1 What was your first fulltime job – and do you remember what you were paid at the time?
“I was paid £1,100 e1,600 a year as a trainee actuary at Friends Provident. I’d always been fascinated by investments, I followed the stock exchange from the age of 14, wondered how I could make a career out of it and when I discovered at university that the ‘Man from the Pru’ had £1m a week to invest, I thought ‘I’d love that job, how do I get it?’ I took a holiday job at Legal & General investment Practice and when I asked the chap in charge, Louis Ginsberg, ‘how do I get your job?’ told me ‘first, you’ve got to be an actuary and second, you’re not clever enough to be one’. He was wrong on both counts. It turned out that I didn’t have to be an actuary to manage investments but I couldn’t have done the consultancy job without that training.”
2What was the best piece of advice that anyone gave you career wise and did you take it?
“The best piece of advice was from Colin Lever, former head of actuaries, Bacon & Woodrow, to only fight battles that I could win. And did I take it? Well, most of the time, or rather I certainly bore it in mind when I launched into the next battle, and I learned to back down when I was going to lose.”
3How did a nice person like you become involved in a pensions career?
“I found Friends Provident’s paternalistic management style very stifling, and Abbey Life too concerned with commercial success. But having been attracted to the British Rail pension fund by the size of the funds, I found myself much closer to the beneficiaries. The tangible responsibility of looking after savings people were making for their old age, people I knew, gave me a real sense of purpose – up until then had been little more than a game. That kept me in pensions.”
4What was the most satisfying achievement during your career?
“I’m proudest of the long-term investment consulting relationship that I developed with a sizeable UK company pension fund whose trustee body had a significant workforce representation and who had been long-term equity investors since the inception of the scheme. The benefit showed in the speed with which they responded to a significant change in the structure of the corporate by the sponsor and an-up-to date actuarial valuation. In an hour’s meeting, with minimal paperwork and no prior warning, the board decided to switch 80% of its assets from equities to bonds – about £3bn (e4.8bn) – and did so within six days. This was a reversal of long-held beliefs and difficult to do.

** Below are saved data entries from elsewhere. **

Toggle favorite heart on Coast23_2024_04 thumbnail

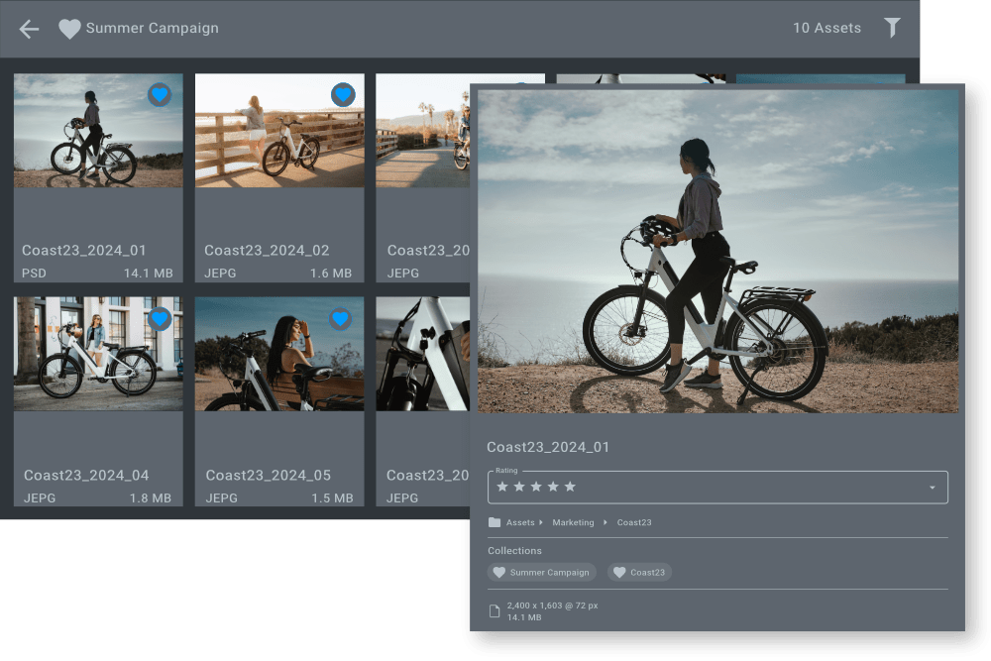(160, 319)
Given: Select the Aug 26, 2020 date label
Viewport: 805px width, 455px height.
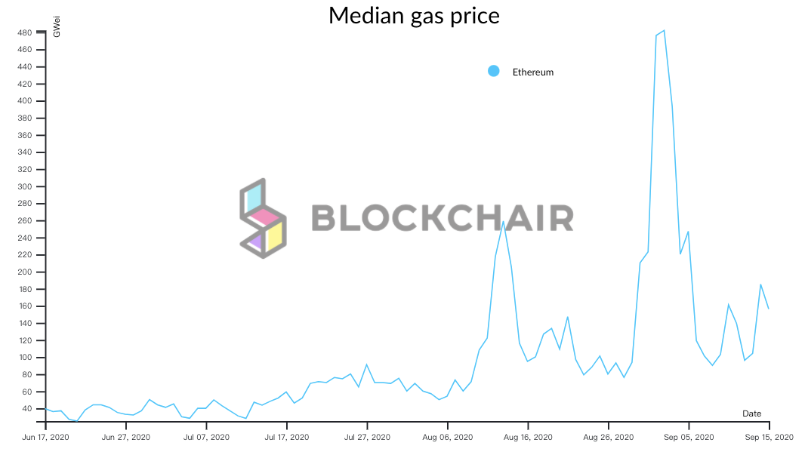Looking at the screenshot, I should click(608, 437).
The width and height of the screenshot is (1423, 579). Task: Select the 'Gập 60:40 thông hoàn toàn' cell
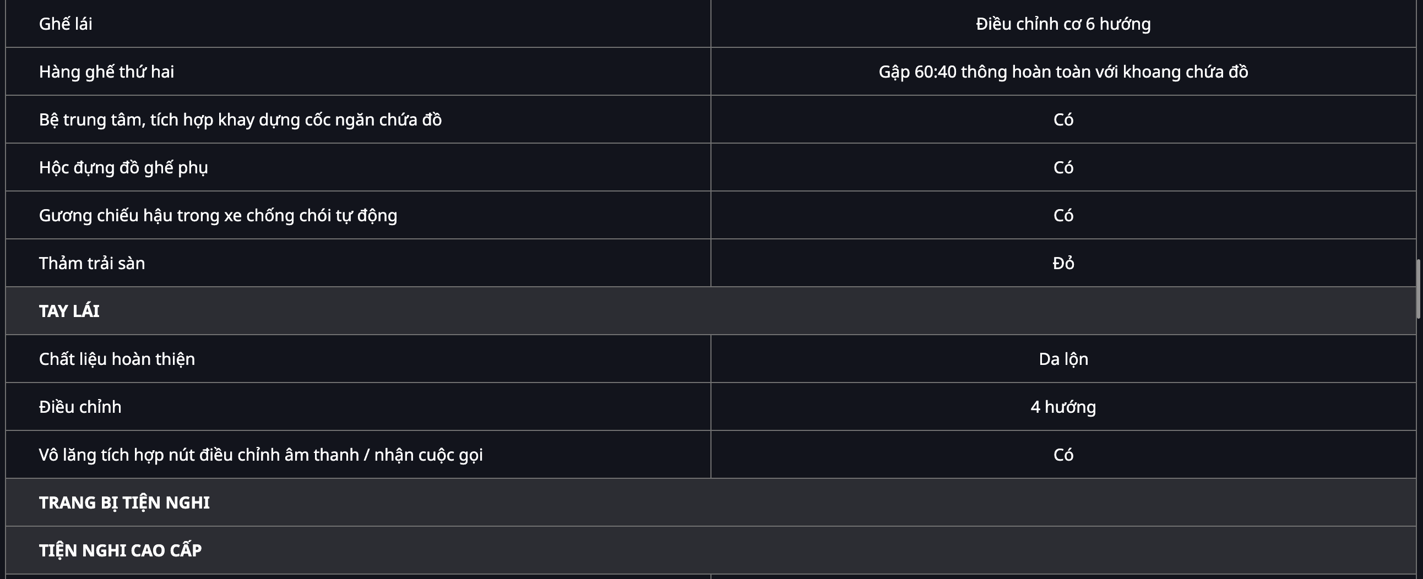point(1063,72)
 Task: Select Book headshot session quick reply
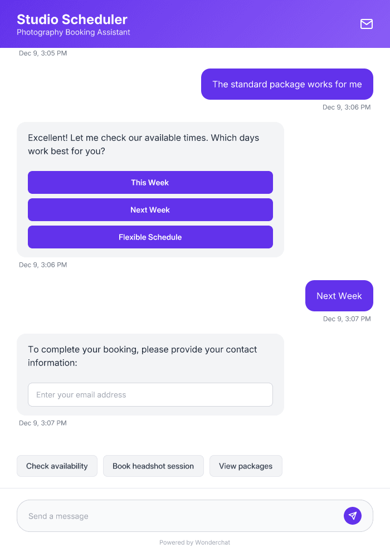click(x=153, y=466)
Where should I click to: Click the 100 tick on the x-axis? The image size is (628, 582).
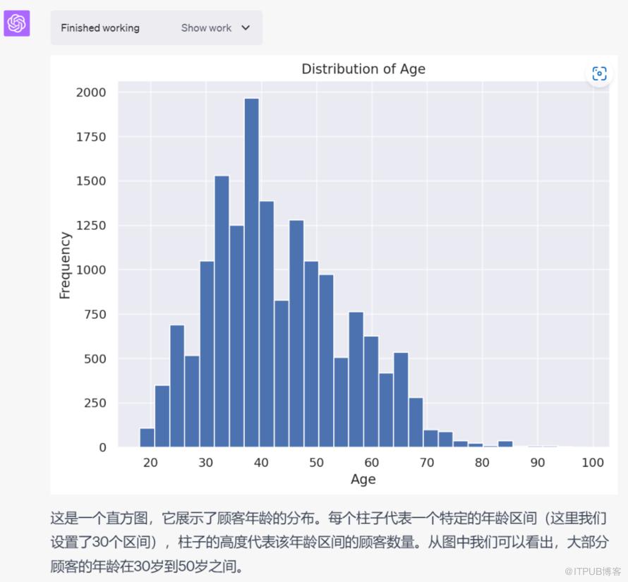click(x=593, y=463)
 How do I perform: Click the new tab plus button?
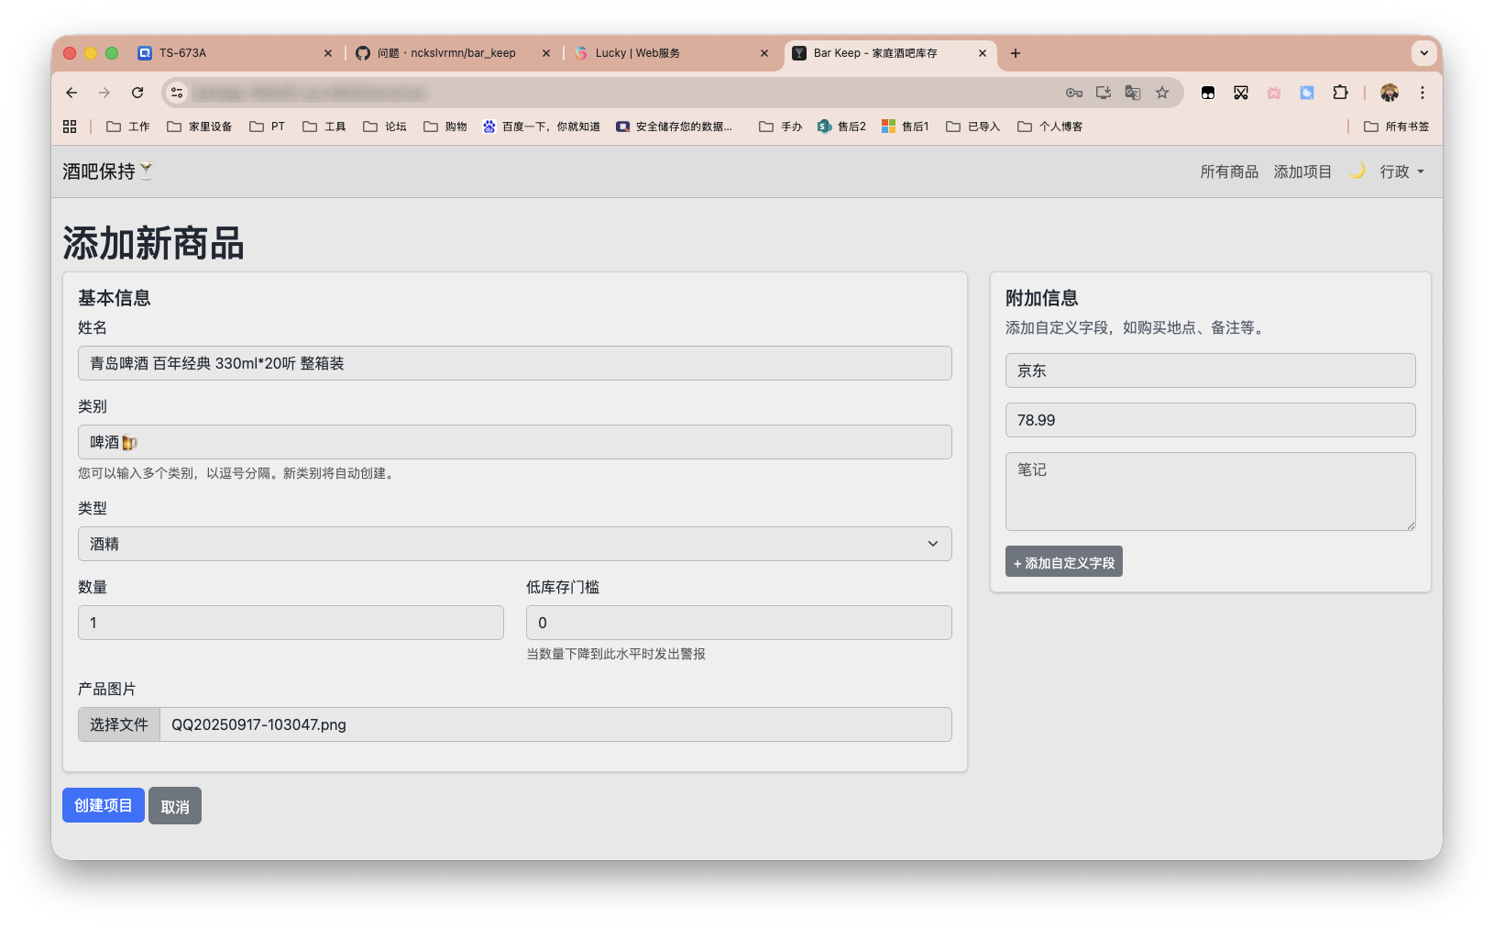tap(1016, 53)
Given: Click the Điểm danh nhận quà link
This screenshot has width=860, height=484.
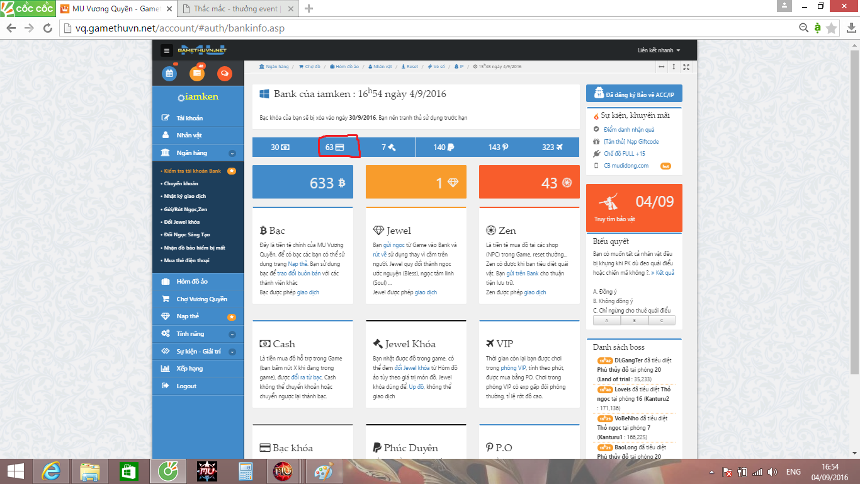Looking at the screenshot, I should 628,130.
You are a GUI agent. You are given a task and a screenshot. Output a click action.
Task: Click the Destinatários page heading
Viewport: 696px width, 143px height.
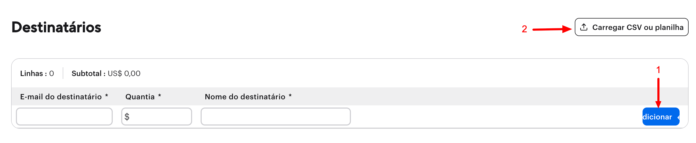click(x=56, y=27)
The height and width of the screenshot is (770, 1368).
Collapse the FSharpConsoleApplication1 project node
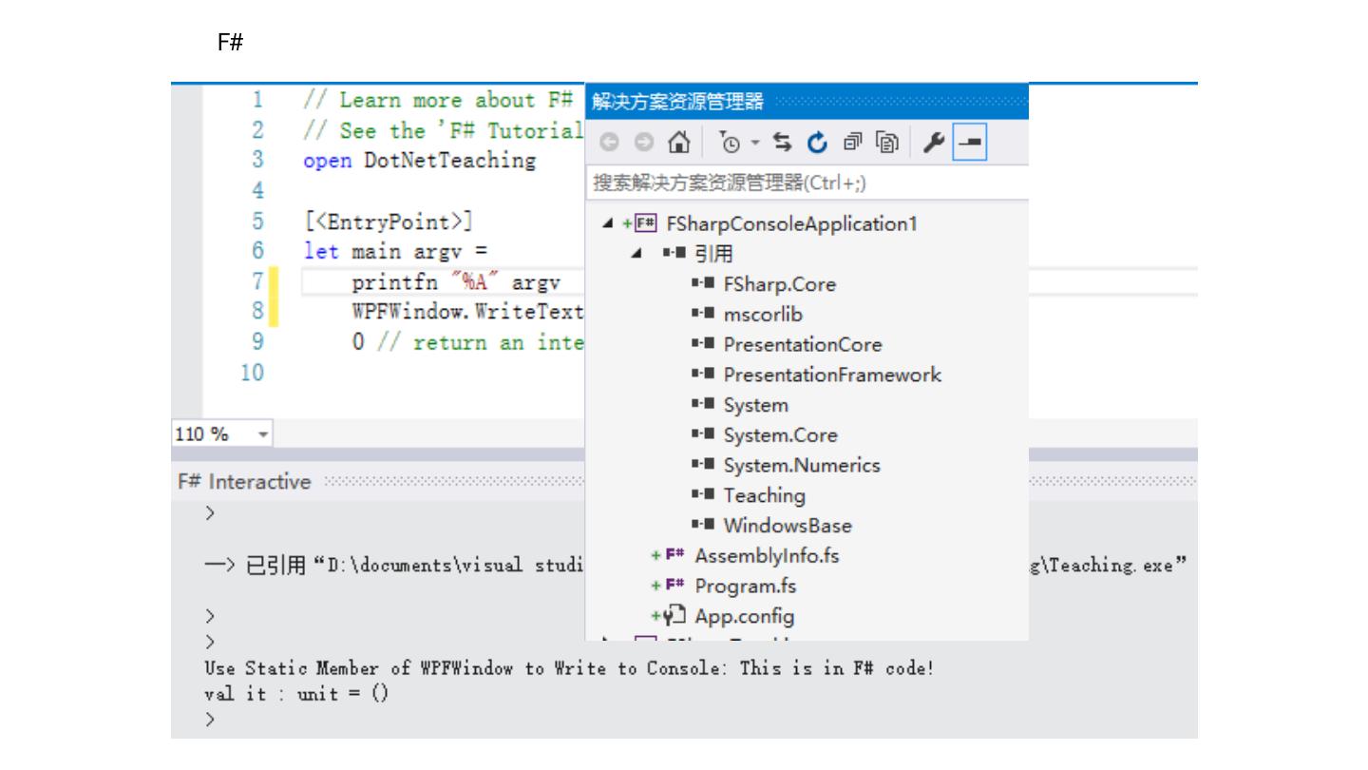tap(607, 224)
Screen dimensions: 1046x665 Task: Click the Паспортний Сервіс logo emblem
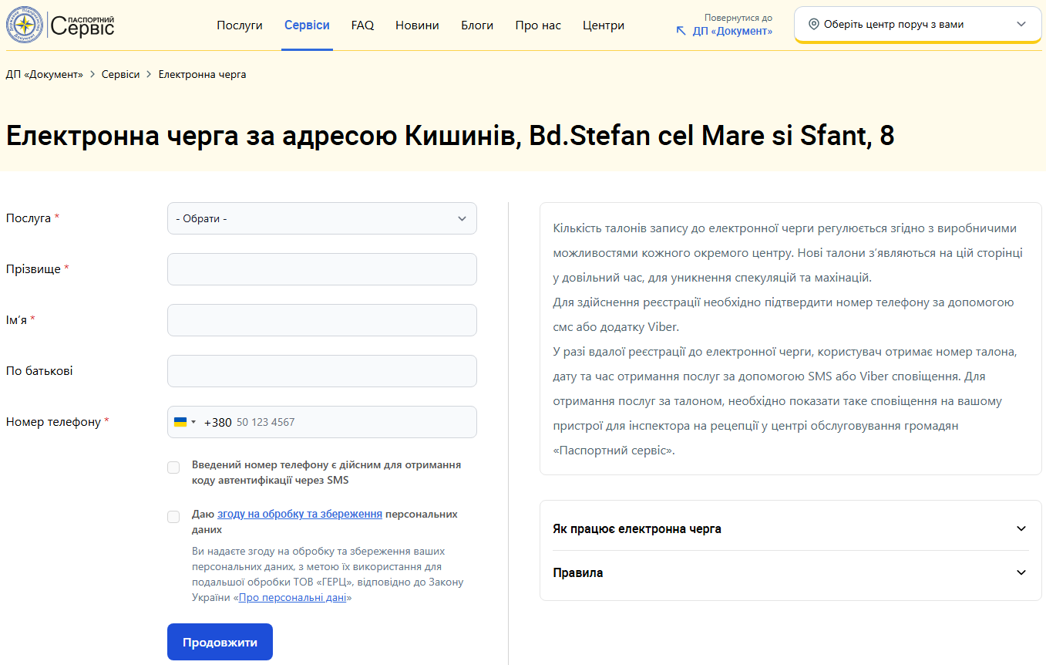tap(24, 24)
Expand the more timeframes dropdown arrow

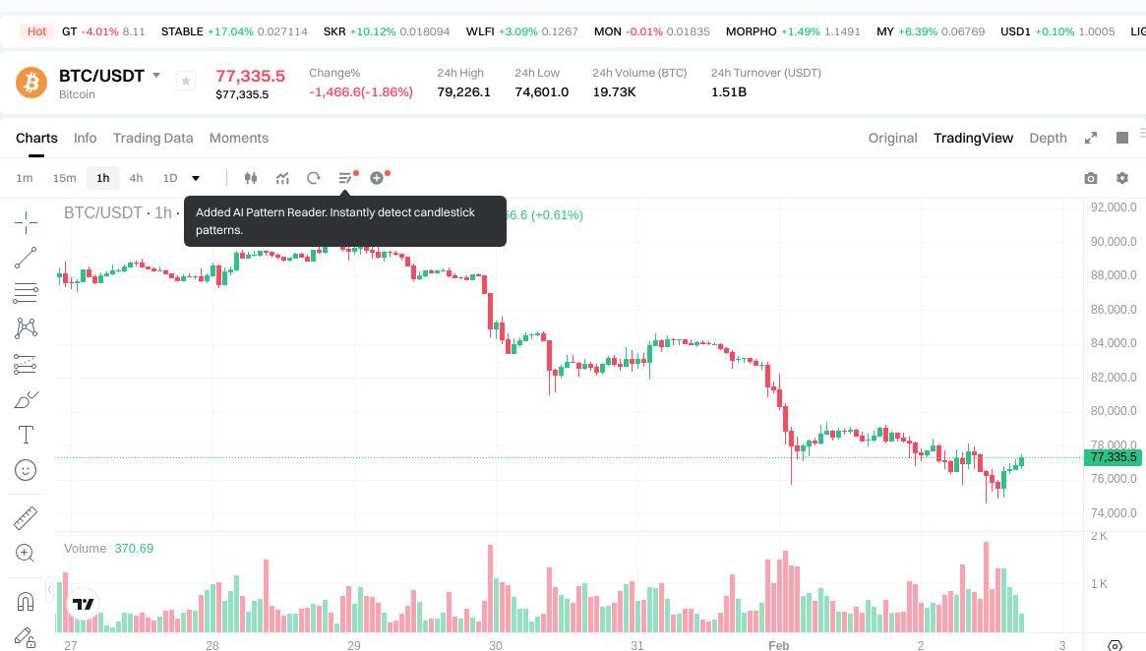click(196, 178)

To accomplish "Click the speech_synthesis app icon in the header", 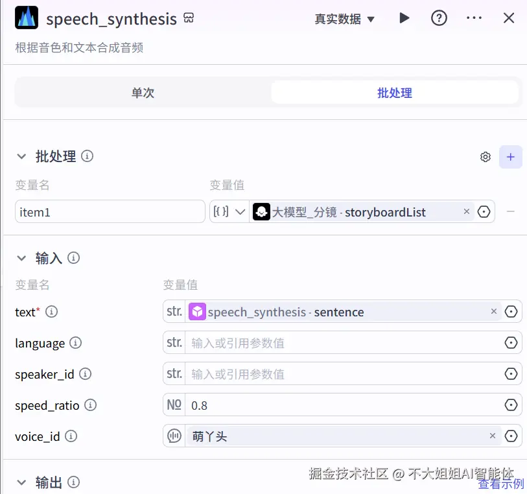I will [25, 18].
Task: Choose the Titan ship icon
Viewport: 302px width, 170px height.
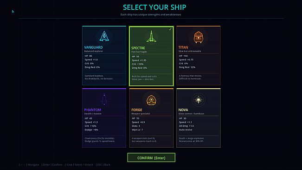Action: [199, 37]
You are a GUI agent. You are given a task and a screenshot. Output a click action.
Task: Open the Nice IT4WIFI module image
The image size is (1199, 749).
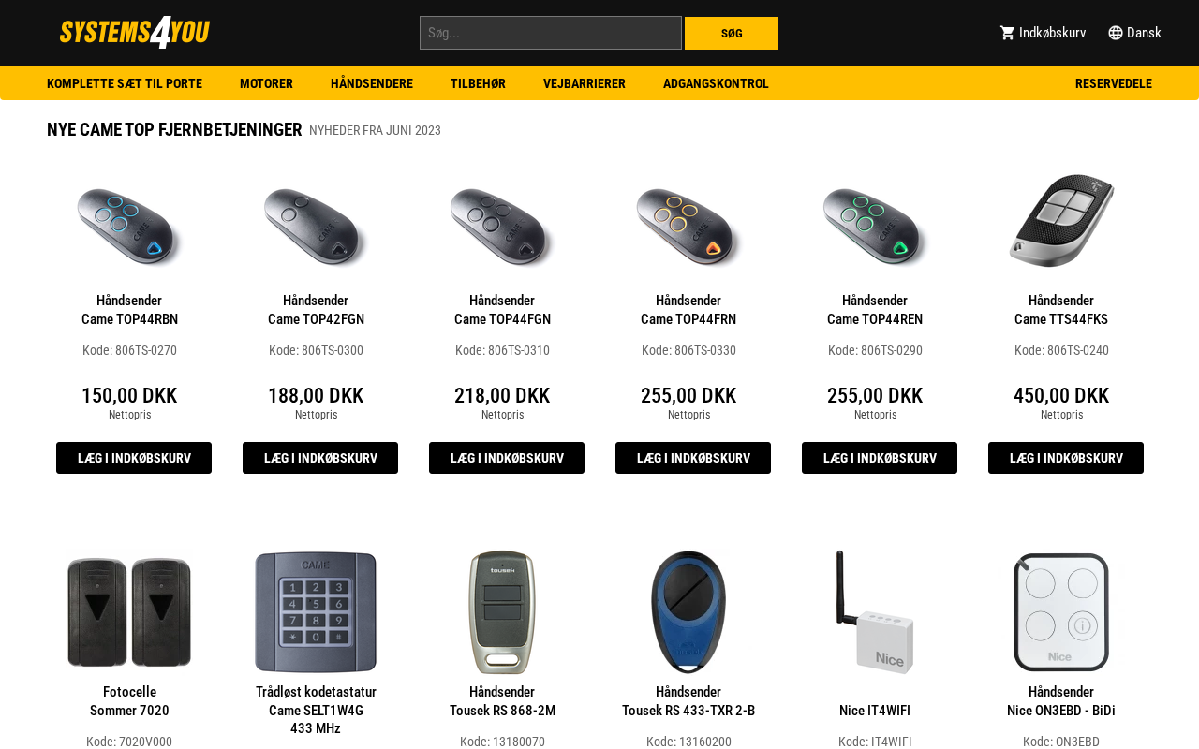click(x=875, y=612)
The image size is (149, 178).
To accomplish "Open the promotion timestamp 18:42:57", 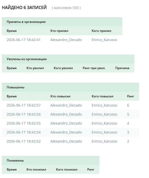I will 23,105.
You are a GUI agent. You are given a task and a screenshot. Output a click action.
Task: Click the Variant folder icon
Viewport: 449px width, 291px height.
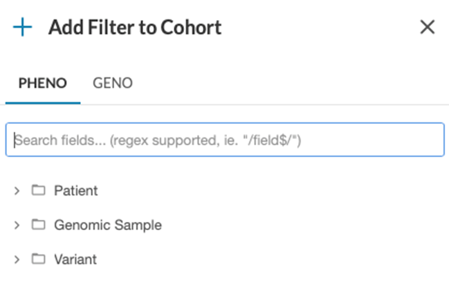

The timing was perfect, it happened in the first two weeks of September 2000. If they hadn’t done it then they would have been in substantial deficit now.”
5 And what was the worst moment in your career – and why?
“Being made redundant at British
Rail, and in the same week taking
my son to an interview at an independent school and wondering how was
I going to afford the fees.”
6 How would you sell a career in pensions to a prospective newcomer to the industry?
“I wouldn’t. Not given the current situation in the UK.”
7What would you do differently?
“Not a lot, but I think I got the work/home balance wrong.”
8 Do you have any unfilled ambitions? “I would quite like to have been a craftsman working in wood, but my eyes are too old now and aren’t good enough.”
9 Are you retiring or are you be recycling yourself into some new role?
“I won’t be doing nothing, sitting in the garden. At the moment I’m helping Hewitt work out how to get more involved in the local communities where it has offices. I’m working with the UN, which is trying to establish a set of investment principles. The aim is for them to reflect considerations of sustainability, governance structures etc in investment decision making, recognising that in the long term the way we invest our savings will have an impact on the broader world we will be living in.”
10 Your words of wisdom for those in the pensions industry?
“I think it’s very sad that we in the UK had a pensions industry that was the envy of the world but have lost that position. And more worrying is that we have lost the confidence of the younger generation in saving for the long term. Rebuilding that confidence is a priority not only for the industry, but for the state.
In addition, we need to change our investment practices. The tyranny of the benchmark has stopped investors buying investments they think will show good returns rather than because they think it will make good relative returns. By encouraging this silo mentality we’ve lost a cross-asset class, cross-border perspective and skill set.”